上目遣いの猫

ヒトで比較的よく見られる耳鼻咽喉科関連の疾患の中に、副鼻腔炎があります。実は筆者も経験があるのですが、普通の鼻炎と異なる鼻詰まりと頭重感で、心身ともにストレスになった記憶があります。そんな副鼻腔炎ですが、実は猫でもかかる可能性のある病気だということをご存知でしょうか?似たものに鼻炎がありますが、その違いとはいったい何なのでしょうか?その症状や治療方法、予防についてご紹介いたします。

副鼻腔炎とは

まず、「副鼻腔」について説明します。鼻孔(鼻の穴)から奥に進むと鼻腔と呼ばれる比較的広い空間があります。この鼻腔は嗅神経や鋤鼻器(じょびき)など、においやフェロモンを感受する機能を持っています。
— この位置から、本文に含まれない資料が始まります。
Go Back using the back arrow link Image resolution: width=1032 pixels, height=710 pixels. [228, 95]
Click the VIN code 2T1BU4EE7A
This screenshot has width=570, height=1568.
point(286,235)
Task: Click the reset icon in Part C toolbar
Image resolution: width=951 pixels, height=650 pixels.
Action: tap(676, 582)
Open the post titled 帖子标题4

この鼻腔からさらに眼球に近い部分に、副鼻腔と呼ばれる空間があります。この副鼻腔に、後述するような原因で炎症を生じているものを副鼻腔炎と呼びます。いきなり副鼻腔炎を発症することはあまりなく、鼻腔で生じた炎症が副鼻腔にまで及んだことによって生じることがほとんどです。したがって鼻炎が悪化した、あるいは鼻炎の経過が長く慢性化した、といったことが直接の原因になります。

副鼻腔炎の原因は?

副鼻腔炎は、既に鼻腔内に炎症があり、それが副鼻腔にまで及んでしまうことで発症することがほとんどです。つまり、副鼻腔炎は鼻炎の治療がなされなかったり、あるいは鼻炎の治療をしていてもなかなか改善しなかったりする場合に、副鼻腔にも病変が及んでしまうということになります。

副鼻腔炎を生じさせる鼻炎の原因として最も多いのは、感染症によるものです。そのほか以下のような原因によって炎症を引き起こすことがあります。たとえば、ハウスダストや花粉、異物、外傷、根尖膿瘍などです。
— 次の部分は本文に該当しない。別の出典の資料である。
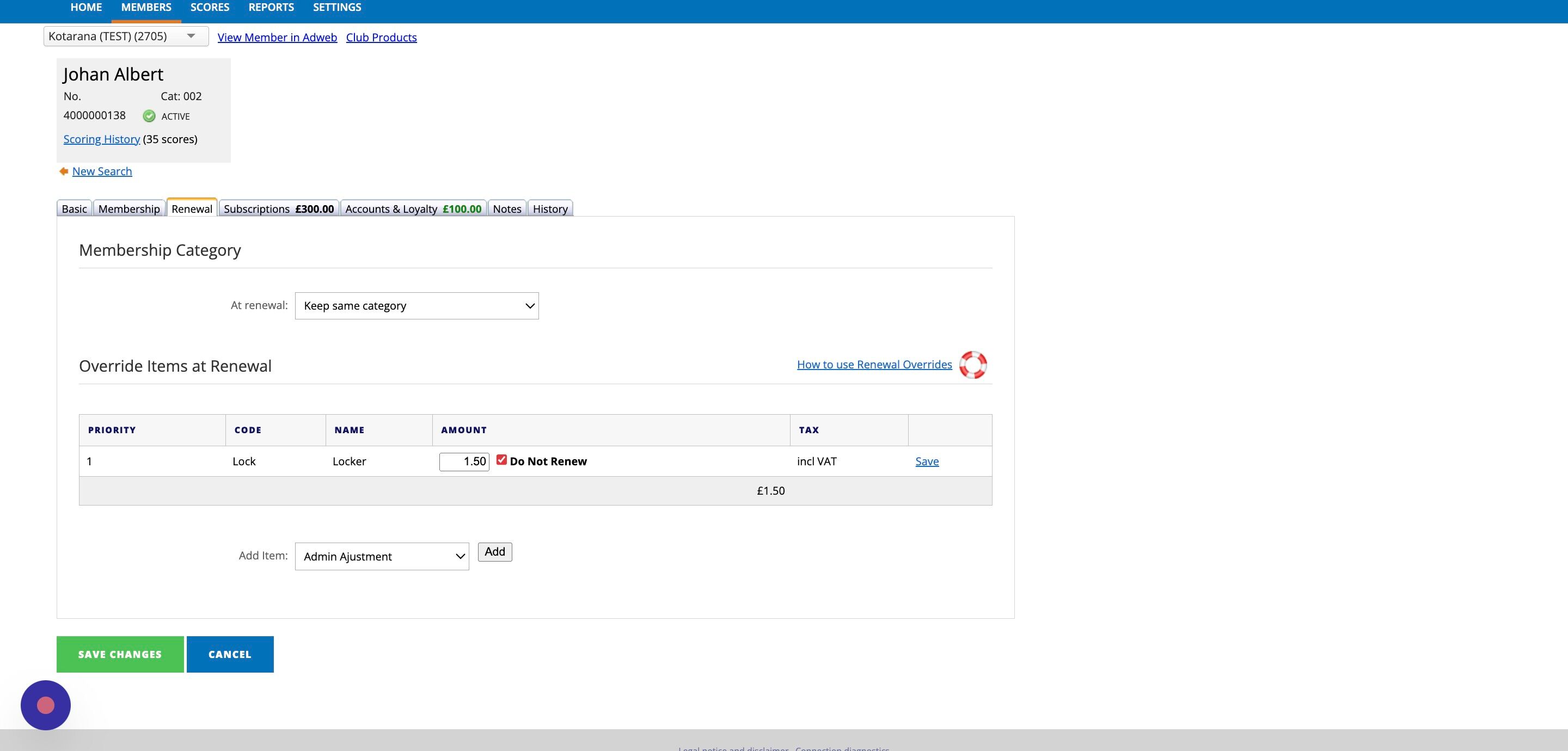Open the Kotarana (TEST) club selector
Image resolution: width=1568 pixels, height=751 pixels.
(126, 36)
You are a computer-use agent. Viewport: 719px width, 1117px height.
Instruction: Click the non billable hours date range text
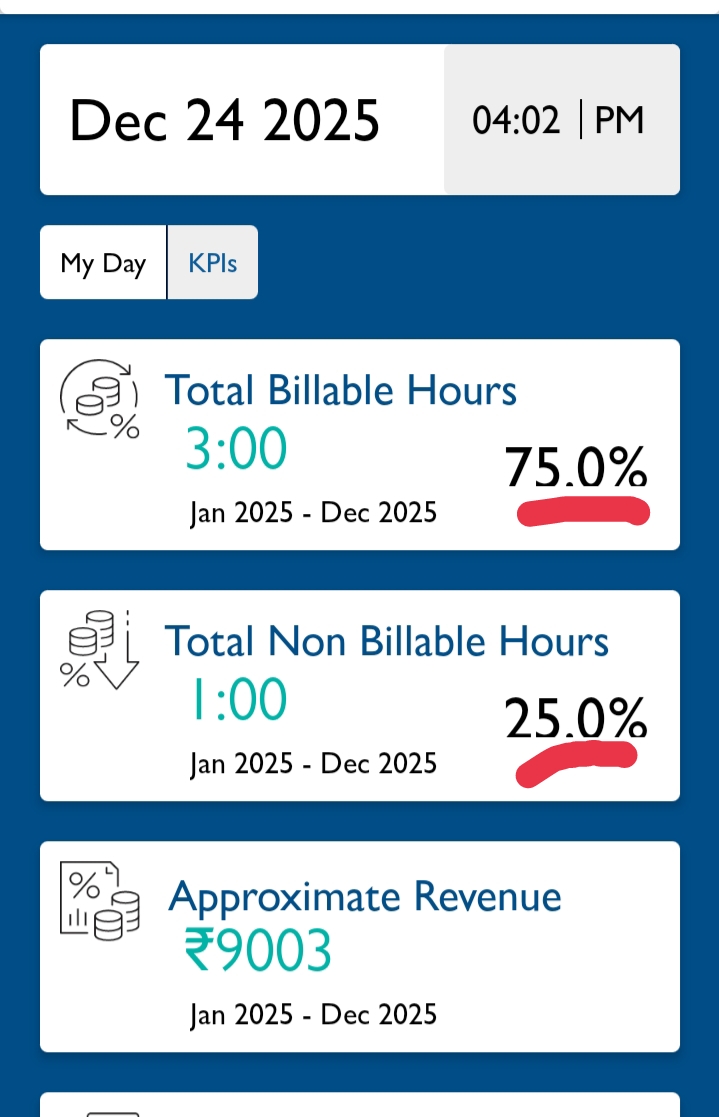(313, 764)
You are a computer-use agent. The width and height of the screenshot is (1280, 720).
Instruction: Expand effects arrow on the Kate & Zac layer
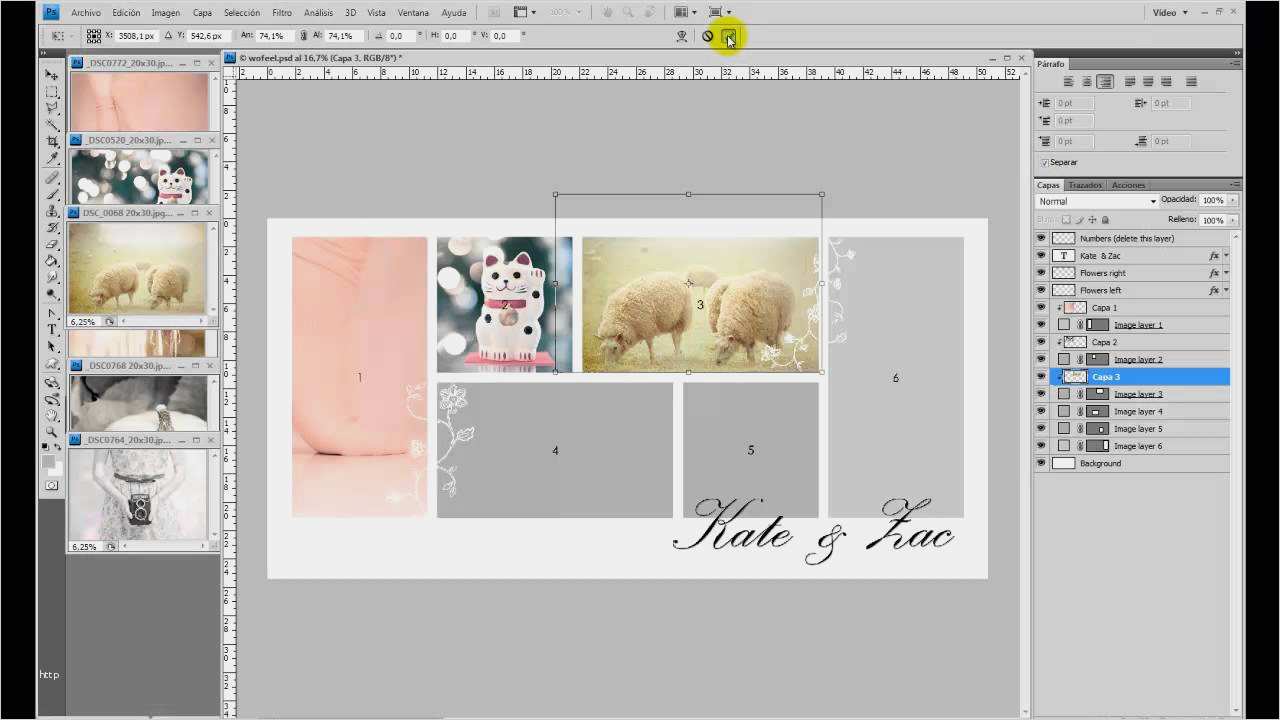(x=1226, y=256)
鼻腔内部に腫瘍やポリープが発生した時なども、鼻腔の粘膜に刺激が加わり鼻炎を生じます。この異物や腫瘍が原因で鼻炎を発症した場合でも、炎症の長期化や、猫の免疫力や体力が低下しているような状態になると、二次感染を起こして細菌の増殖が見られることがあります。

原因で多いのは感染症

副鼻腔炎を発症する要因として最も多いものは感染症です。もともとはアレルギーや物理的刺激で鼻炎になった場合でも、そこに感染が加わることで悪化要因となり得ます。そもそもの原因として感染症が直接関与していなくても、のちに細菌感染を合併するケースが多いのです。

猫の呼吸器の感染症の中で最も多いのは、猫のウイルス性の呼吸器感染症、いわゆる「猫カゼ」と呼ばれるものです。猫ヘルペスウイルスや猫カリシウイルスといったものに代表されますが、これに混合感染として猫クラミジアという細菌や、クリプトコッカスという真菌による感染が生じることもあります。これらの感染症は、多くは若齢期あるいは屋外生活の経験のある猫で感染リスクが高まります。早い段階で治療が行われないと、そのまま慢性鼻炎に移行する傾向にあります。慢性鼻炎になるとそのまま病変が副鼻腔に及ぶことがあるほか、症状が比較的軽度な鼻炎の場合であっても、体力や免疫力が低下したときに急速に副鼻腔炎を発症するということもあります。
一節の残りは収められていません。